A MIXED METHODS SINGLE-GROUP SINGLE-CENTER FEASIBILITY STUDY OF A FOOD RESPONSE AND ATTENTION TRAINING TO REDUCE UNHEALTHY DIETARY INTAKE AND PROMOTE WEIGHT LOSS IN RACIALLY AND ETHNICALLY DIVERSE PATIENTS WITH OBESITY
Brief description of study
Over 40% of American adults have obesity, with a higher prevalence for racial/ethnic minorities such as Hispanic (47%) and non-Hispanic Black/African American populations (46.8%), increasing their cardiovascular disease risk. Most behavioral interventions do not target attention bias that may be driving food intake, and this may limit their effectiveness. Attention bias to unhealthy foods describes the automatic processes by which these foods capture attention, and activate the brain’s reward system. During computer-based food response training, people can learn to counteract this attention bias by repeatedly inhibiting their responses to unhealthy foods. Afterward, people devalue these foods, experience fewer cravings, and reduce their food intake, binge eating symptoms, and weight. Food response training may be particularly beneficial for people with low inhibitory control who, by definition, demonstrate decreased ability to suppress task-irrelevant behaviors. Food response training has promise as a novel weight-loss treatment, yet most studies to date have taken place in laboratory settings with students. Thus, it is unclear whether findings are generalizable to diverse patient populations and within clinical settings. Using a mixed-methods approach, this study aims to determine the acceptability and feasibility of a food response training intervention among racially and ethnically diverse patients with obesity and elevated cardiovascular disease.
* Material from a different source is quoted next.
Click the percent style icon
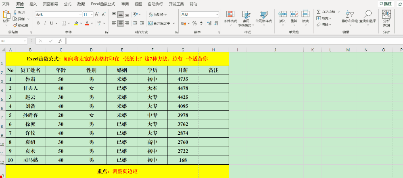(x=194, y=23)
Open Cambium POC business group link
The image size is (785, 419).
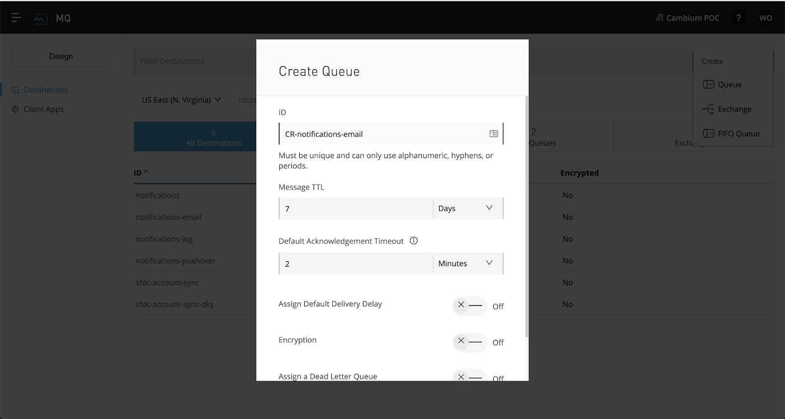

We will conduct a single group pre-post study to examine the acceptability and feasibility of the food response training intervention and 12-week outcomes (i.e., dietary intake, weight, and blood pressure). We will also conduct individual interviews with a subset of patients to examine patients’ perceptions of the food response training intervention. We also explore if the effects of the food response training intervention on reduced dietary intake and weight will be stronger for patients who score low on the inhibitory self-control scale. Food response training is a novel and potentially scalable weight-loss intervention that may help diverse patients with obesity to consume healthy foods, lose weight, and improve their cardiovascular health.